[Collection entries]
*** Begin section ***

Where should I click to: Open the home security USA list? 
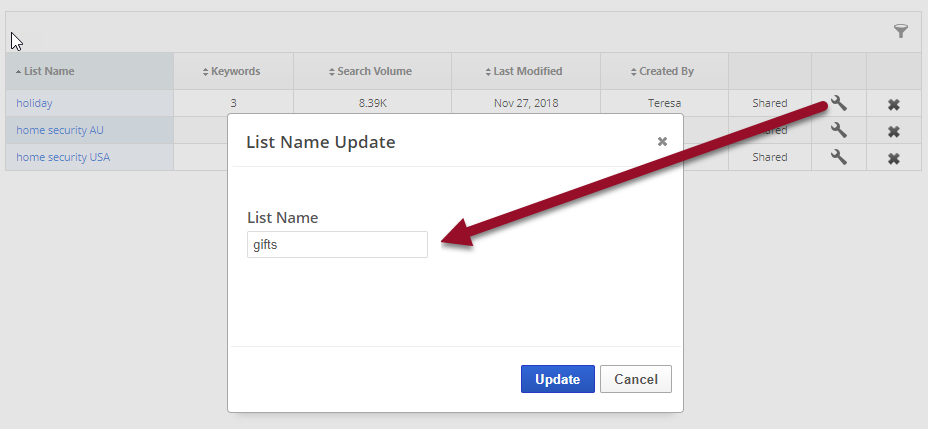[x=63, y=157]
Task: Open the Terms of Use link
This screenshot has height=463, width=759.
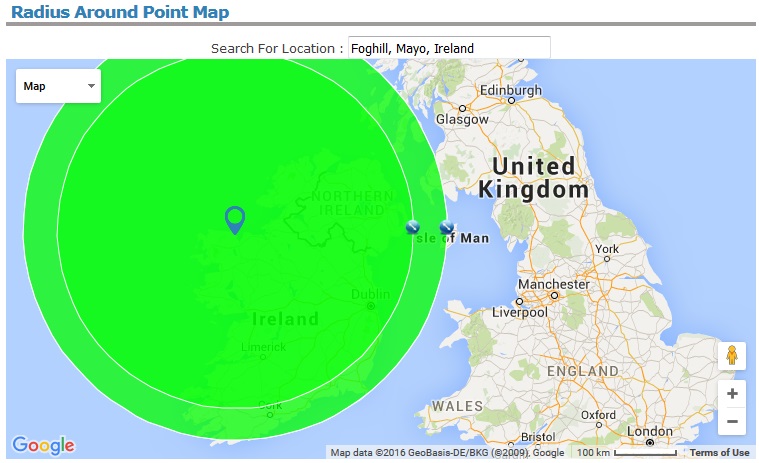Action: [719, 453]
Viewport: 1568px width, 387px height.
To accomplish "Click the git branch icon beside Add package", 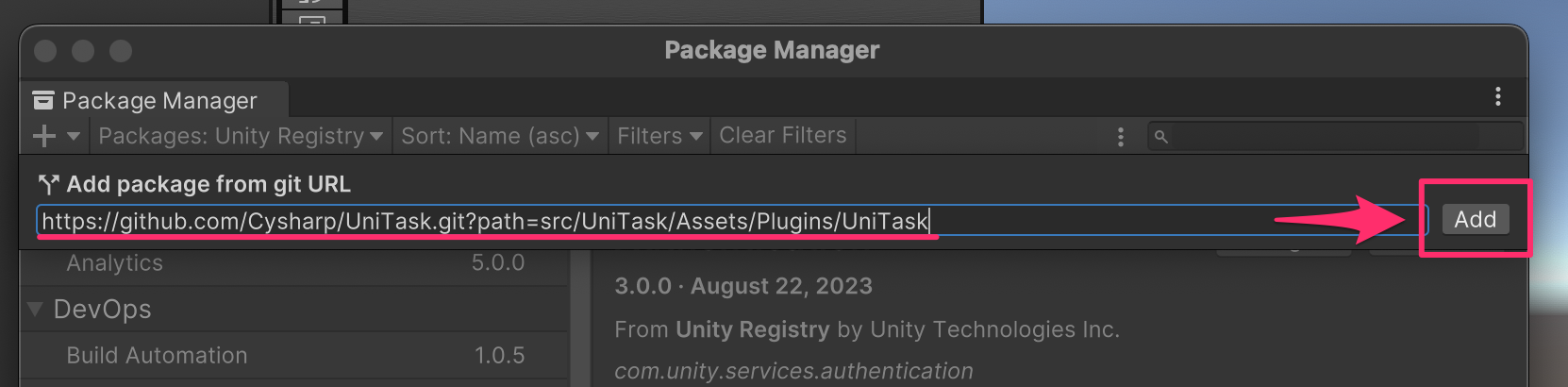I will pos(48,184).
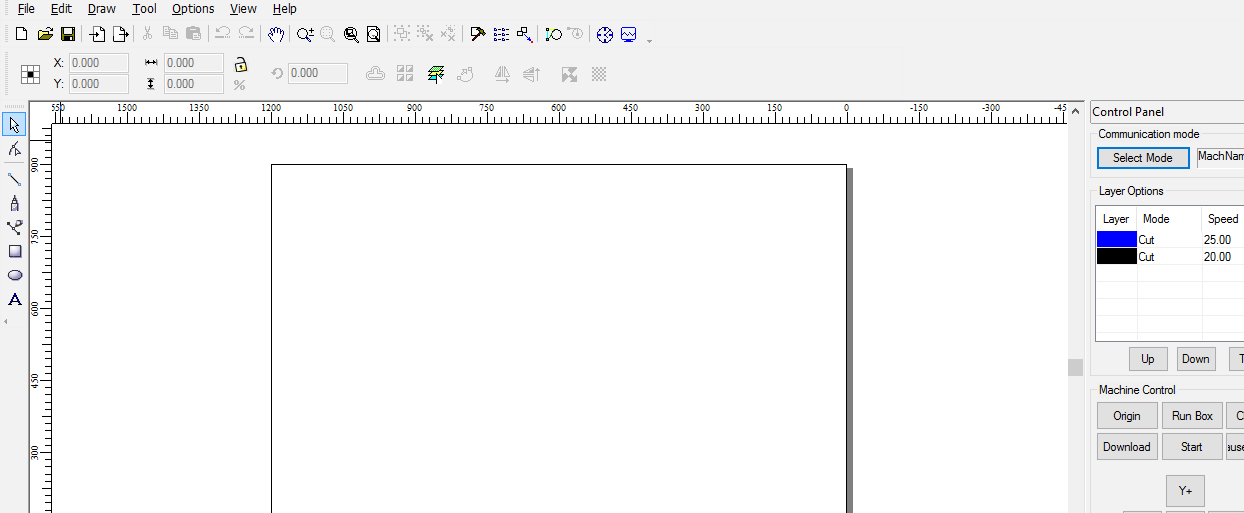1244x513 pixels.
Task: Select the blue layer color swatch
Action: (x=1116, y=240)
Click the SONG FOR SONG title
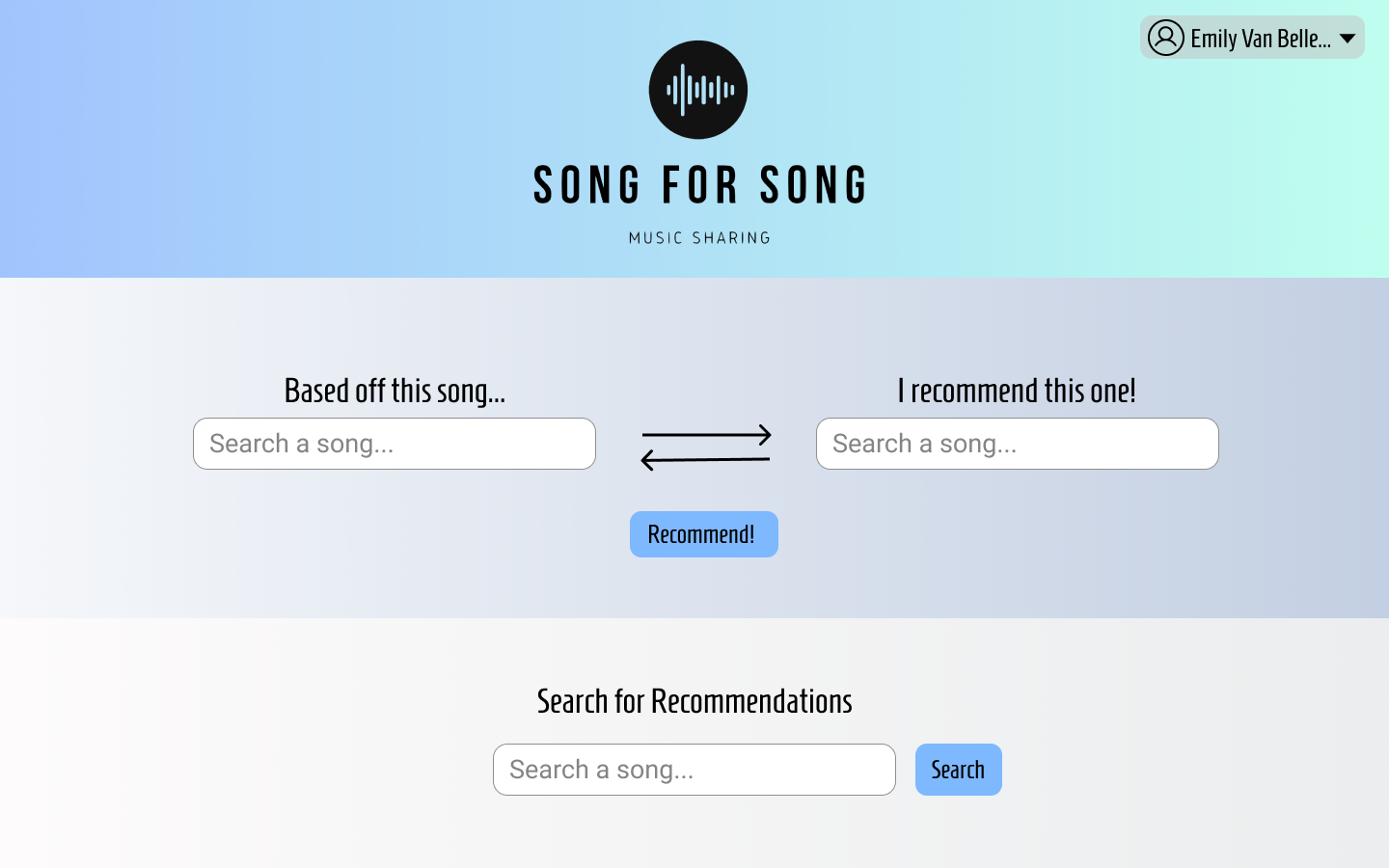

*** End section ***

What you write out is the stretch of entries from the line containing "Task: Open the Terms of Use link" to the line containing "Viewport: 1568px width, 387px height.", word for word, with both end lines and no pictures.

Task: Open the Terms of Use link
This screenshot has height=463, width=759.
Action: [719, 453]
Viewport: 1568px width, 387px height.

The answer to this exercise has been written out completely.